| Directions for this task |
Would you please repeat the data exactly as given?

Top of Material for the task

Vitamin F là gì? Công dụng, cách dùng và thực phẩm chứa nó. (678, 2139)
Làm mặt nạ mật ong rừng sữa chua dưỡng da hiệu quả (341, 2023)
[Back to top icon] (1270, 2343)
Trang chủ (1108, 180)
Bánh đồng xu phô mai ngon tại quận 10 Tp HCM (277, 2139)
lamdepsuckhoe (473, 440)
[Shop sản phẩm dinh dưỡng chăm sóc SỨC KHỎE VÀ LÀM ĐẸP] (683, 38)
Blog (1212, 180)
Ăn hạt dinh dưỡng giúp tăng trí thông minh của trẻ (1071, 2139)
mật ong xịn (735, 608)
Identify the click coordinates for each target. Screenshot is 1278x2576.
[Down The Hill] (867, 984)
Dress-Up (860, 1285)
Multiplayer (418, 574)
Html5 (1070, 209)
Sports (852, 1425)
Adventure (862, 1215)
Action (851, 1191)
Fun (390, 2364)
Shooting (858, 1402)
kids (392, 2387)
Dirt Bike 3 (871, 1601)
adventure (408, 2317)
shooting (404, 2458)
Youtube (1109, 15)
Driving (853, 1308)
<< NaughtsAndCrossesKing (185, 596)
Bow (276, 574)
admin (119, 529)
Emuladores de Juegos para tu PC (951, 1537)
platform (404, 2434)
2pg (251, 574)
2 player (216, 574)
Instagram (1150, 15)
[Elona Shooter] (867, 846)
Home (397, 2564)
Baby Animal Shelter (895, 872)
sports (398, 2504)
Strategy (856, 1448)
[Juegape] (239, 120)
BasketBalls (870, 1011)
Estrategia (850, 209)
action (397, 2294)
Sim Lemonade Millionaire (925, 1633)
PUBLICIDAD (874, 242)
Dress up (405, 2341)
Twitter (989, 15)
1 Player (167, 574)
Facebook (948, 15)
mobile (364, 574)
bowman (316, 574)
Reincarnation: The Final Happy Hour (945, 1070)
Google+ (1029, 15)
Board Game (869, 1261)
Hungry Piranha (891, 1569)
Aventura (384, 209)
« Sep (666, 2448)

Bottom of Material for the task

| Reply |
Vitamin F là gì? Công dụng, cách dùng và thực phẩm chứa nó. (678, 2139)
Làm mặt nạ mật ong rừng sữa chua dưỡng da hiệu quả (341, 2023)
[Back to top icon] (1270, 2343)
Trang chủ (1108, 180)
Bánh đồng xu phô mai ngon tại quận 10 Tp HCM (277, 2139)
lamdepsuckhoe (473, 440)
[Shop sản phẩm dinh dưỡng chăm sóc SỨC KHỎE VÀ LÀM ĐẸP] (683, 38)
Blog (1212, 180)
Ăn hạt dinh dưỡng giúp tăng trí thông minh của trẻ (1071, 2139)
mật ong xịn (735, 608)
Identify the click coordinates for each target. Screenshot is 1278x2576.
[Down The Hill] (867, 984)
Dress-Up (860, 1285)
Multiplayer (418, 574)
Html5 (1070, 209)
Sports (852, 1425)
Adventure (862, 1215)
Action (851, 1191)
Fun (390, 2364)
Shooting (858, 1402)
kids (392, 2387)
Dirt Bike 3 (871, 1601)
adventure (408, 2317)
shooting (404, 2458)
Youtube (1109, 15)
Driving (853, 1308)
<< NaughtsAndCrossesKing (185, 596)
Bow (276, 574)
admin (119, 529)
Emuladores de Juegos para tu PC (951, 1537)
platform (404, 2434)
2pg (251, 574)
2 player (216, 574)
Instagram (1150, 15)
[Elona Shooter] (867, 846)
Home (397, 2564)
Baby Animal Shelter (895, 872)
sports (398, 2504)
Strategy (856, 1448)
[Juegape] (239, 120)
BasketBalls (870, 1011)
Estrategia (850, 209)
action (397, 2294)
Sim Lemonade Millionaire (925, 1633)
PUBLICIDAD (874, 242)
Dress up (405, 2341)
Twitter (989, 15)
1 Player (167, 574)
Facebook (948, 15)
mobile (364, 574)
bowman (316, 574)
Reincarnation: The Final Happy Hour (945, 1070)
Google+ (1029, 15)
Board Game (869, 1261)
Hungry Piranha (891, 1569)
Aventura (384, 209)
« Sep (666, 2448)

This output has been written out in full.